Red blood cells develop in the bone marrow, which is the sponge-like tissue inside your bones. Your body normally destroys old or faulty red blood cells in the spleen or other parts of your body through a process called hemolysis. Hemolytic anemia occurs when you have a low number of red blood cells due to too much hemolysis in the body.
There are many types of hemolytic anemia, which doctors diagnose based on the underlying cause of your anemia. Certain conditions can cause hemolysis to happen too fast or too often. Conditions that may lead to hemolytic anemia include inherited blood disorders such as sickle cell disease or thalassemia, autoimmune disorders, bone marrow failure, or infections. Some medicines or side effects to blood transfusions may cause hemolytic anemia.
Hemolytic anemia can develop suddenly or slowly, and it can be mild or severe. Signs and symptoms may include fatigue, dizziness, heart palpitations, pale skin, headache, confusion, jaundice, and a spleen or liver that is larger than normal. Severe hemolytic anemia can cause chills, fever, pain in the back and abdomen, or shock. Severe hemolytic anemia that is not treated or controlled can lead to serious complications, such as irregular heart rhythms called arrhythmias; cardiomyopathy, in which the heart grows larger than normal; or heart failure.
To diagnose hemolytic anemia, your doctor will do a physical exam and order blood tests.
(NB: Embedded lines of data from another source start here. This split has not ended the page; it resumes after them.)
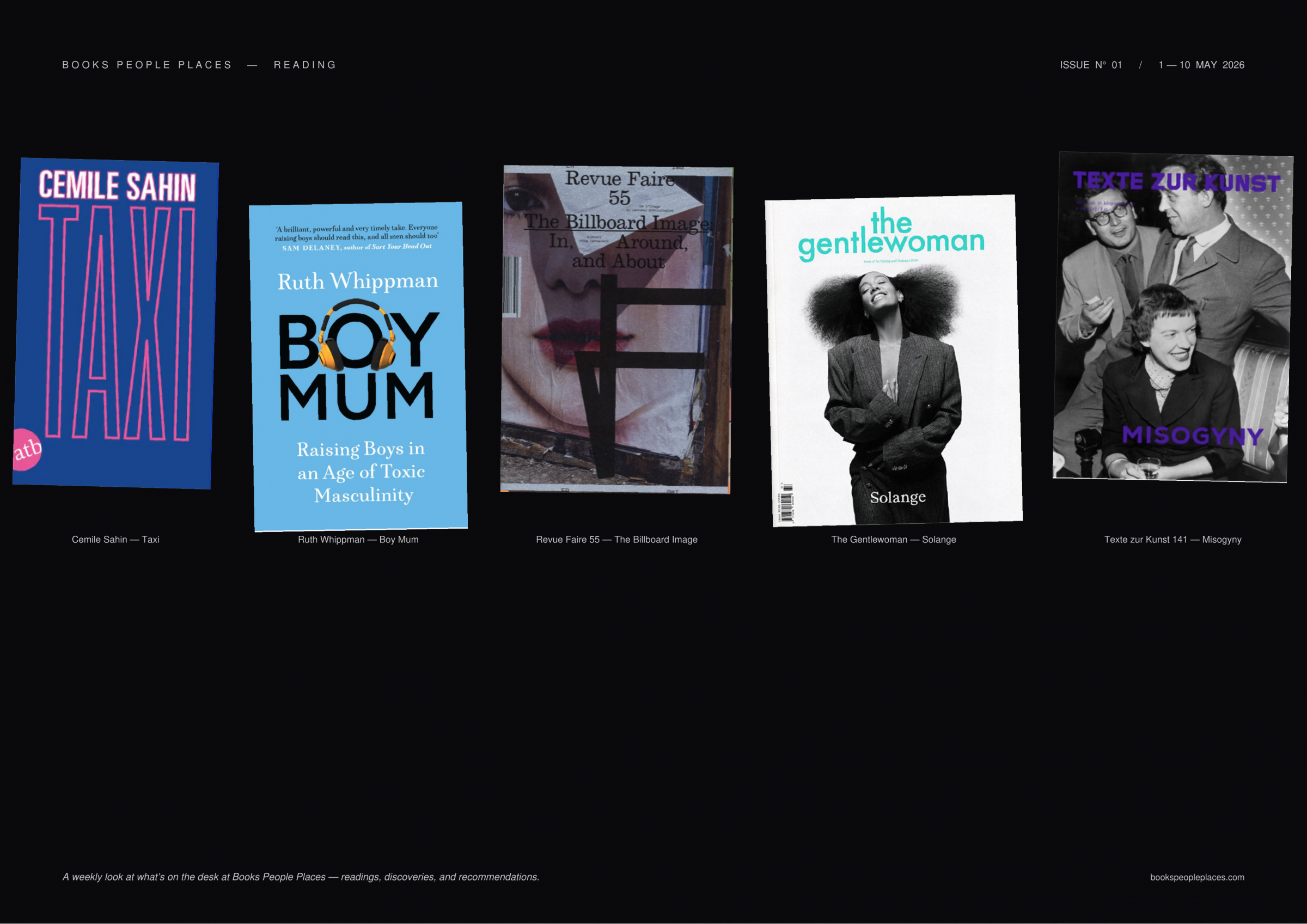The height and width of the screenshot is (924, 1307).
Task: Open Revue Faire 55 — The Billboard Image caption
Action: tap(616, 539)
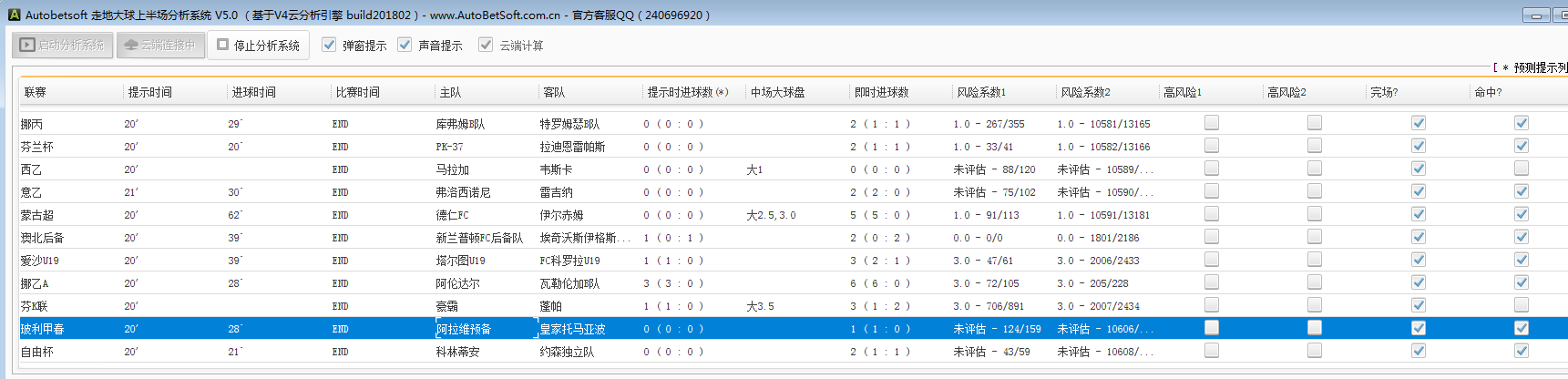Screen dimensions: 1568x379
Task: Click the 启动分析系统 play icon button
Action: [63, 45]
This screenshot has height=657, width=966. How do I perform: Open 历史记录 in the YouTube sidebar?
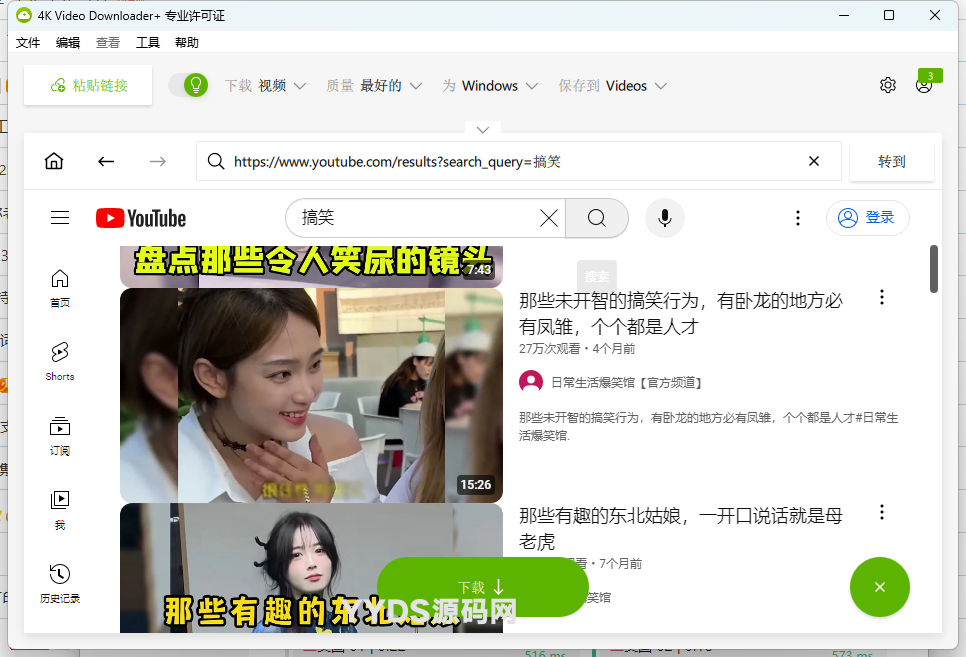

Additional tests may include a urine test, a bone marrow test, or genetic tests. People who are diagnosed with mild hemolytic anemia may not need treatment at all. For others, hemolytic anemia can often be treated or controlled. Treatments may include lifestyle changes, medicines, blood transfusions, blood and bone marrow transplants, or surgery to remove the spleen. If your hemolytic anemia is caused by medicines or another health condition, your doctor may change your treatment to control or stop the hemolytic anemia.